Il sindacato di base USB annuncia per giovedì 19 maggio uno sciopero contro la riforma della pubblica amministrazione presentata da Matteo Renzi e Marianna Madia. Analizzando punto per punto i provvedimenti adottati, l'USB denuncia che la riforma PA Renzi Madia "cancella i diritti dei lavoratori, il welfare, i servizi e riduce la Pubblica Amministrazione a sportello gratuito per le imprese".

"Con la riforma della pubblica amministrazione di venerdì 13 giugno il governo Renzi mostra il suo vero volto autoritario e cinico, presentando a tutti il conto degli 80 euro" perché "cancella i diritti dei lavoratori, il welfare, i servizi e riduce la Pubblica Amministrazione a sportello gratuito per le imprese" denuncia il sindacato di base USB, annunciando uno sciopero generale per giovedì 19 giugno 2014. Per prima cosa, l'USB sottolinea che nel testo della riforma della pubblica amministrazione non esiste nemmeno un richiamo al "rinnovo economico dei contratti, bloccati dal 2009 e destinati ad esserlo ancora per molti, molti anni" nonostante "le retribuzioni di 3,3 milioni di lavoratori pubblici sono tornate al livello di 30 anni fa". L'USB analizza quindi punto per punto la riforma della PA come presentata dal Matteo Renzi e Marianna Madia:
- Viene introdotta la mobilità obbligatoria: i lavoratori possono essere trasferiti, anche in assenza di necessità oggettive, all’interno dello stesso Comune oppure nell’arco di 50 kilometri, anche in Amministrazioni diverse.
- Viene dichiarata apertamente la volontà di ridurre la presenza dello Stato e gli uffici periferici dovranno essere riarticolati a livello regionale, così come si parla di prefetture e di camere di commercio regionali, di accorpamenti di enti nazionali e Centrali: avvierà di fatto un processo di mobilità coatta di massa.
- In caso di esubero, sempre che non si venga licenziati, è prevista la possibilità di demansionamento: il concetto di diritto acquisito salta definitivamente.
- Nessun riferimento al rinnovo economico dei contratti.

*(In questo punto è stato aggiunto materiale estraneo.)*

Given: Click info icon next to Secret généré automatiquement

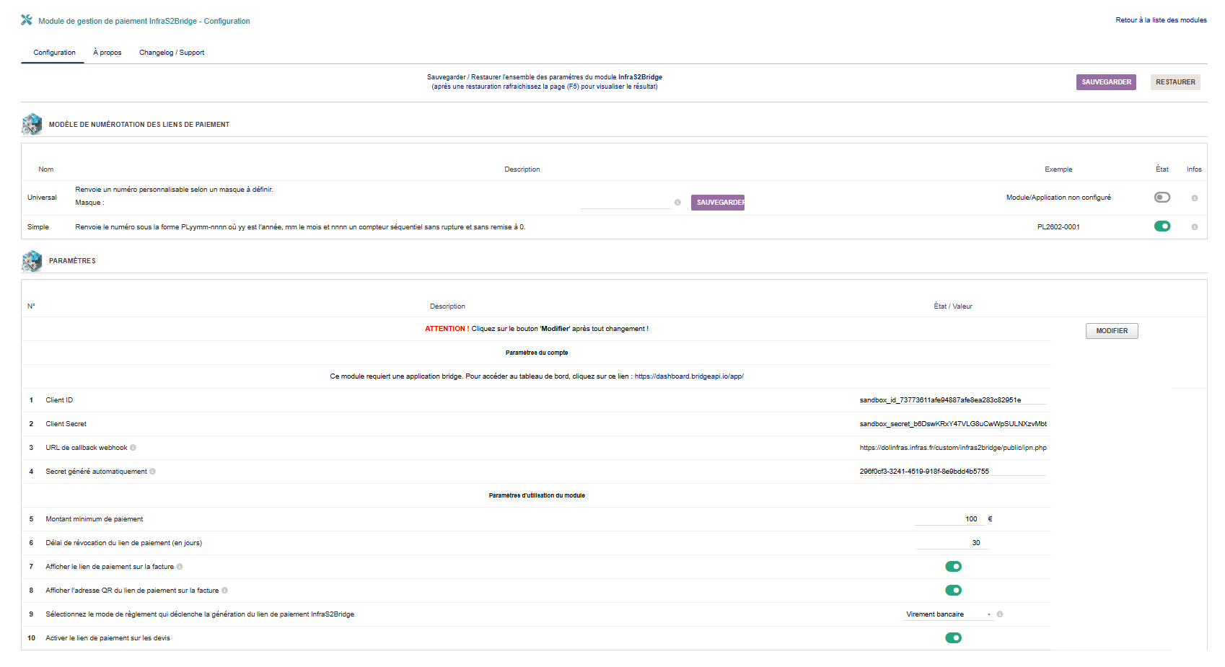Looking at the screenshot, I should pyautogui.click(x=152, y=472).
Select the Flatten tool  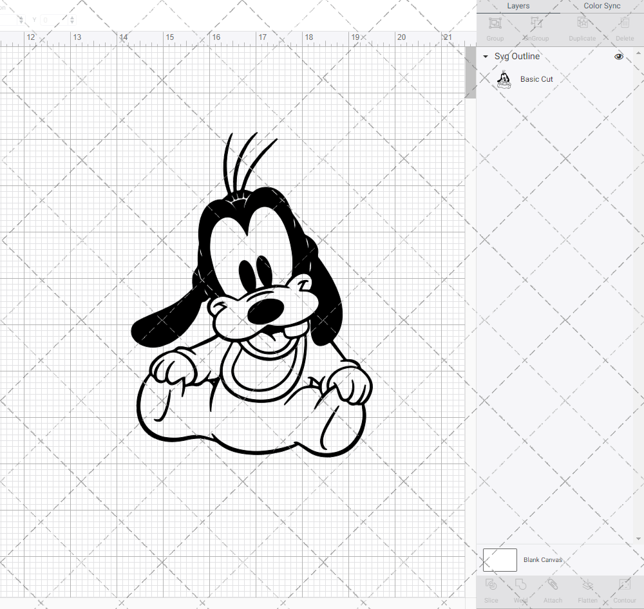pos(587,590)
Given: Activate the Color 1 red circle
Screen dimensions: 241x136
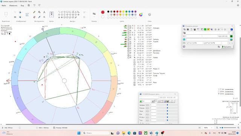Looking at the screenshot, I should [x=103, y=12].
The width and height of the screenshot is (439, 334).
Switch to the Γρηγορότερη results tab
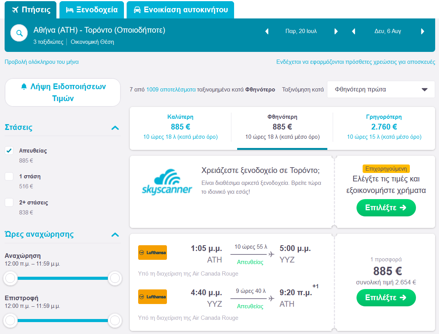[384, 127]
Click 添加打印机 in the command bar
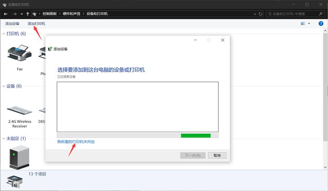328x191 pixels. click(36, 24)
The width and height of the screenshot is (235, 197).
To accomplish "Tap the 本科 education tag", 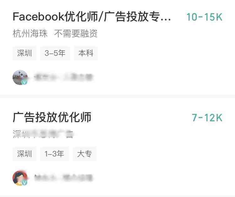I will 86,53.
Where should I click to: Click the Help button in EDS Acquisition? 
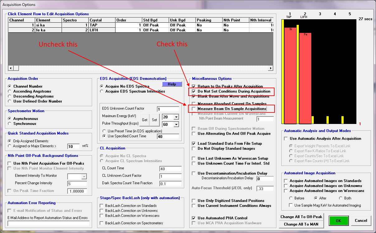[172, 84]
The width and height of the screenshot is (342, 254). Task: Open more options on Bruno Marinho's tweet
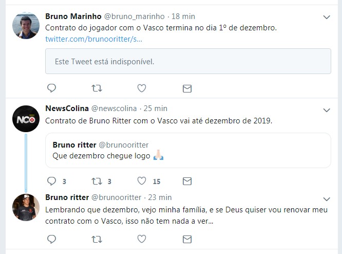coord(326,17)
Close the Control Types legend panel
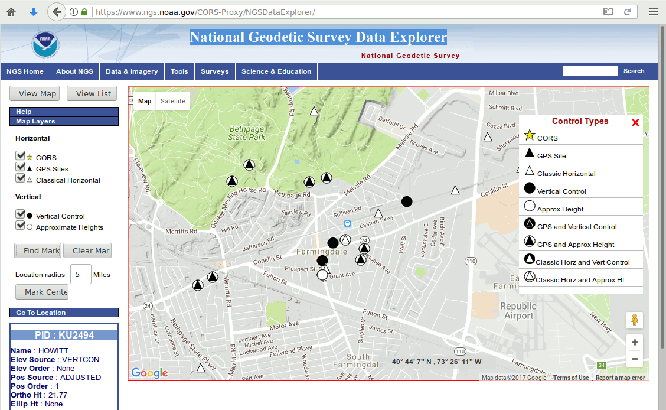The height and width of the screenshot is (410, 666). (x=635, y=123)
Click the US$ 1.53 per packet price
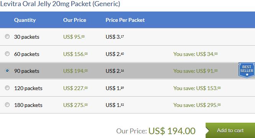This screenshot has height=138, width=255. [115, 105]
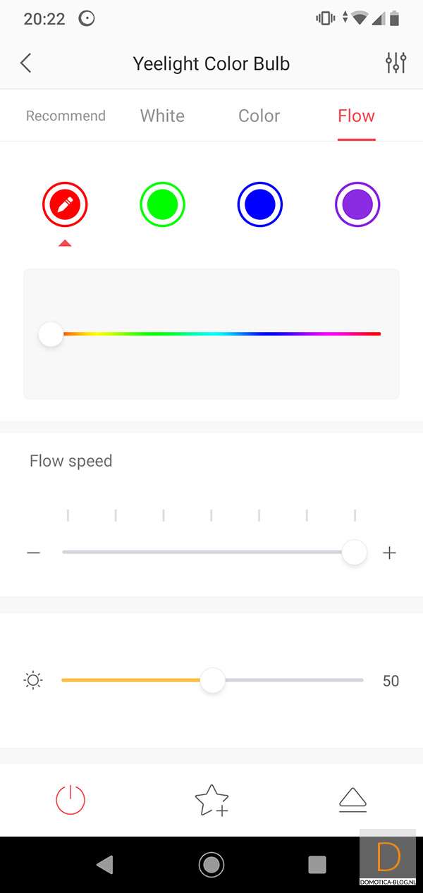This screenshot has height=893, width=423.
Task: Tap the eject triangle icon
Action: [x=353, y=800]
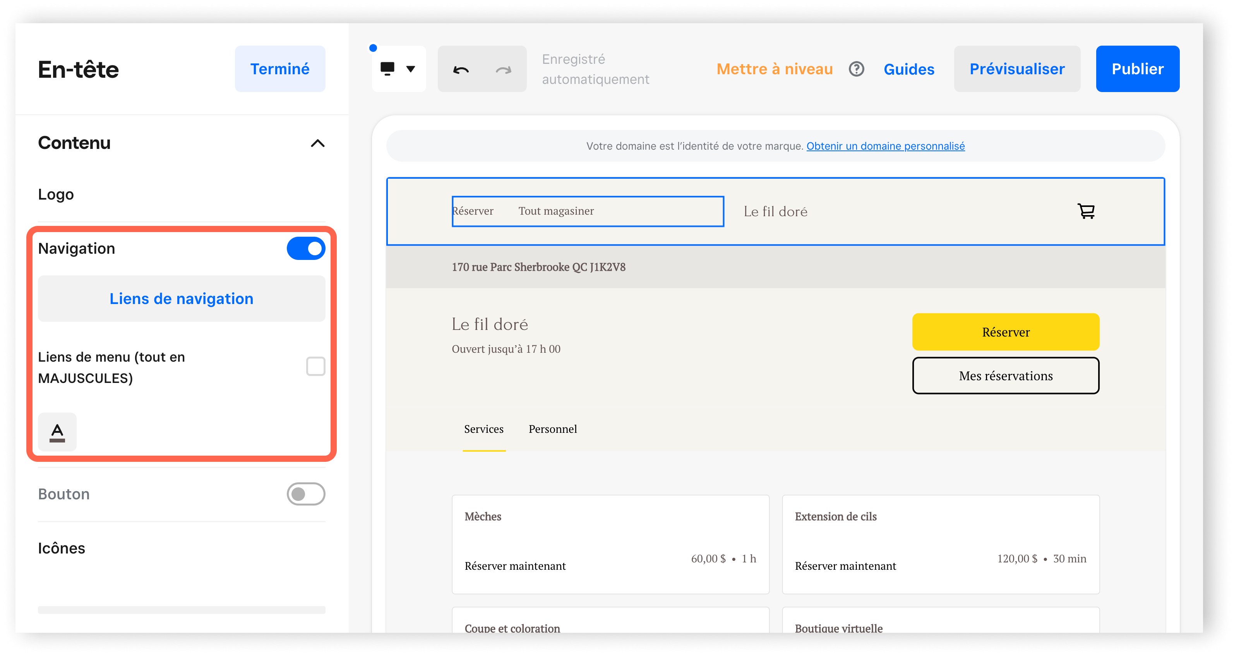This screenshot has width=1234, height=656.
Task: Select the Personnel tab
Action: (x=551, y=428)
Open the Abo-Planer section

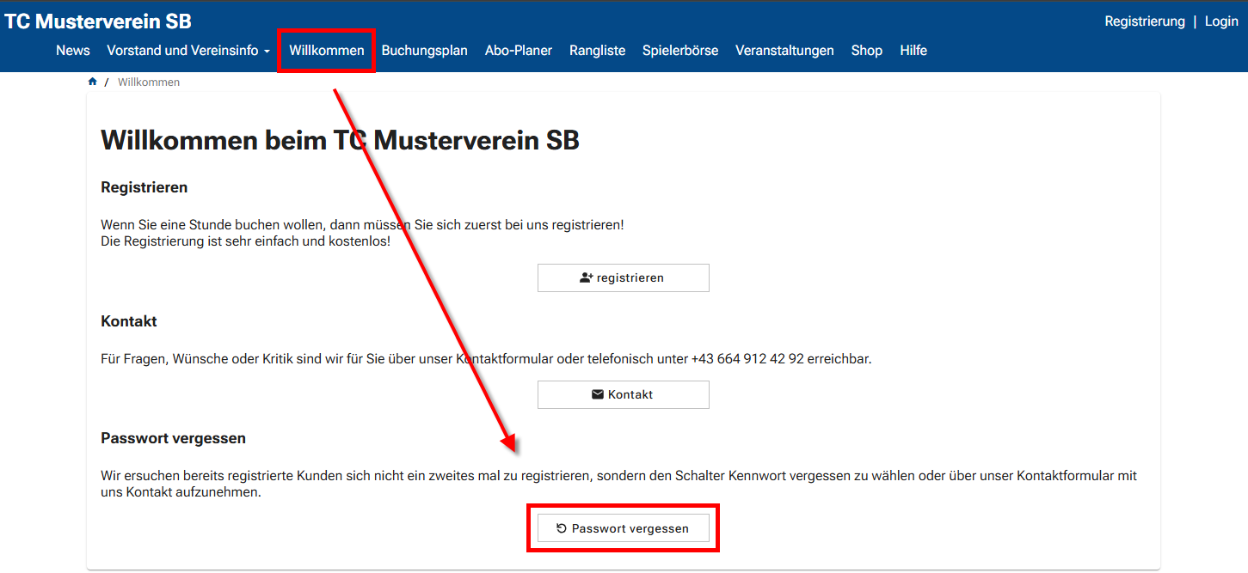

- Nessun riferimento ai 250.000 precari della PA: anche per loro nessun diritto acquisito da rivendicare.
- Riduzione del 50% permessi (in particolare alle RSU), distacchi e aspettative sindacali senza che ciò produca il benché minimo risparmio: è necessario che i lavoratori siano il più possibile disuniti, soli e soprattutto soli di fronte alla controparte.
Nell'annunciare lo sciopero del 19 giugno contro la riforma della PA, l'USB attacca anche Cgil, Cisl e Uil perché "nel solito gioco delle parti in commedia rinunciano alla lotta e annunciano opposizione in quel Parlamento di cui sono maggioranza complice e prospettano reazioni gandhiane a una riforma di violenza inaudita".